Slowly, as if the transition were painful, Marcus shifted back into human form. His naked body spilled out from the tiny rollaway. “Morning, Princess,” he mumbled, clutching his head.
“What’s wrong with you?”
“It’s these protection spells. They make me weak, woozy.”
“Well, snap out of it. I need you. Did you hear something at the window?”
“I can’t hear anything except you busting my chops,” he rubbed his temples.
I peeled back a corner of the curtain, and dared a glance down to the car park below. What I saw made me jump back into the room, crashing into Marcus and sending us both sprawling against the floor, Marcus’s head colliding with the metal bedpost with a loud clang.
“Ouch,” Marcus rubbed his head. “What’s the matter with you, Princess?”
“He’s there,” I whispered, jabbing my finger at the window. “Look for yourself.”
Groaning, Marcus stood up, walked over to the window, and pulled the curtain back with such force he tore it from its tracks. Perched on the sill, its talons gripping the crumbling brick, was an enormous black raven.
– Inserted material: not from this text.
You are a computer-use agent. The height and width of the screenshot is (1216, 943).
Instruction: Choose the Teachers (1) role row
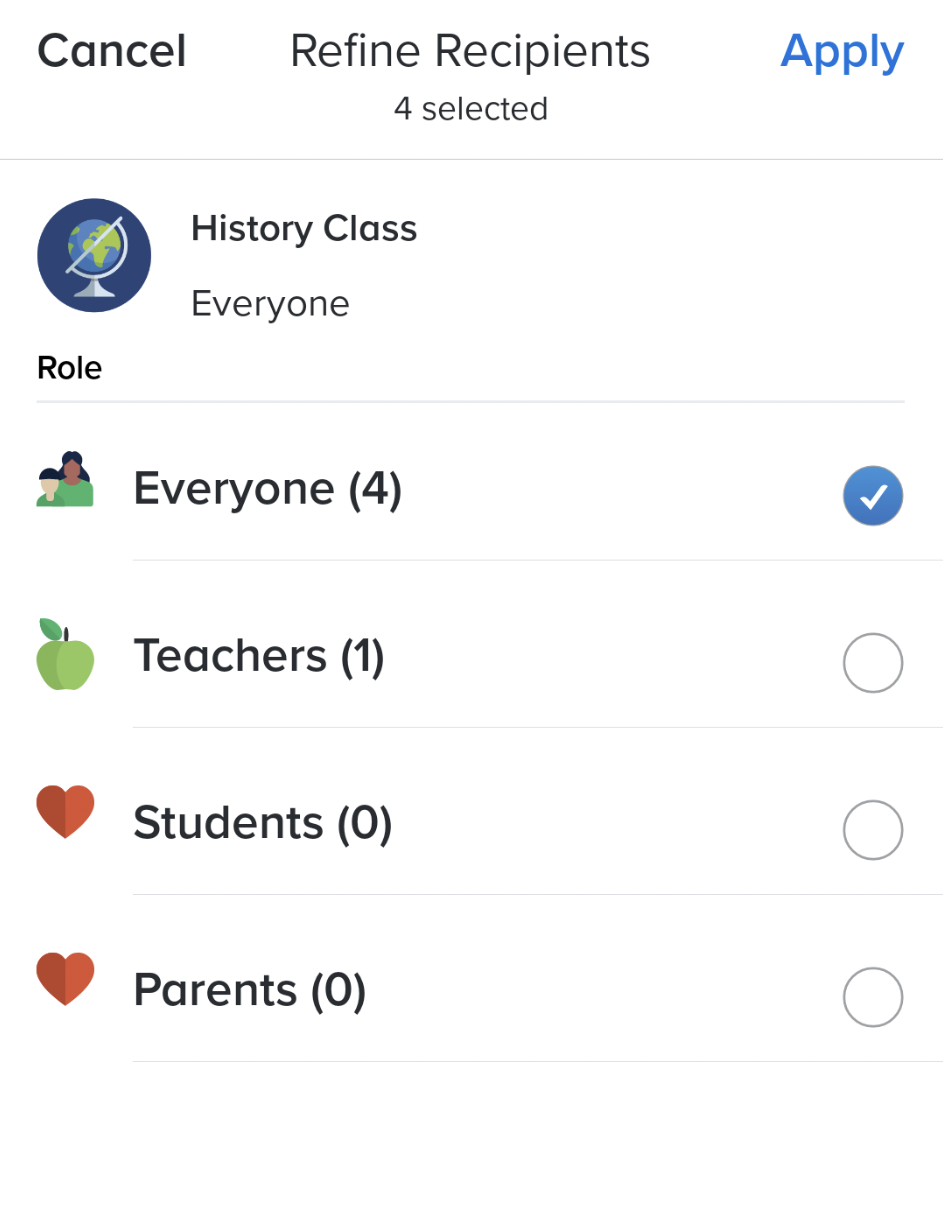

It turned its head toward us, staring at us with those dark, unblinking eyes, and tapped the glass three times with its beak. TING, TING, TING!
Marcus stepped forward, baring his teeth through the glass. The bird squawked, and flew away. Marcus leaned close to the window and peered down at the street.
“Yep,” he frowned. “That’s Isengrim, all right. And there are foxes hidden in the bushes around the garden. I can smell them.”
“Shit.”
I leaned over and shook Kylie awake. “What’s going on?” she asked with bleary eyes. I outlined the situation.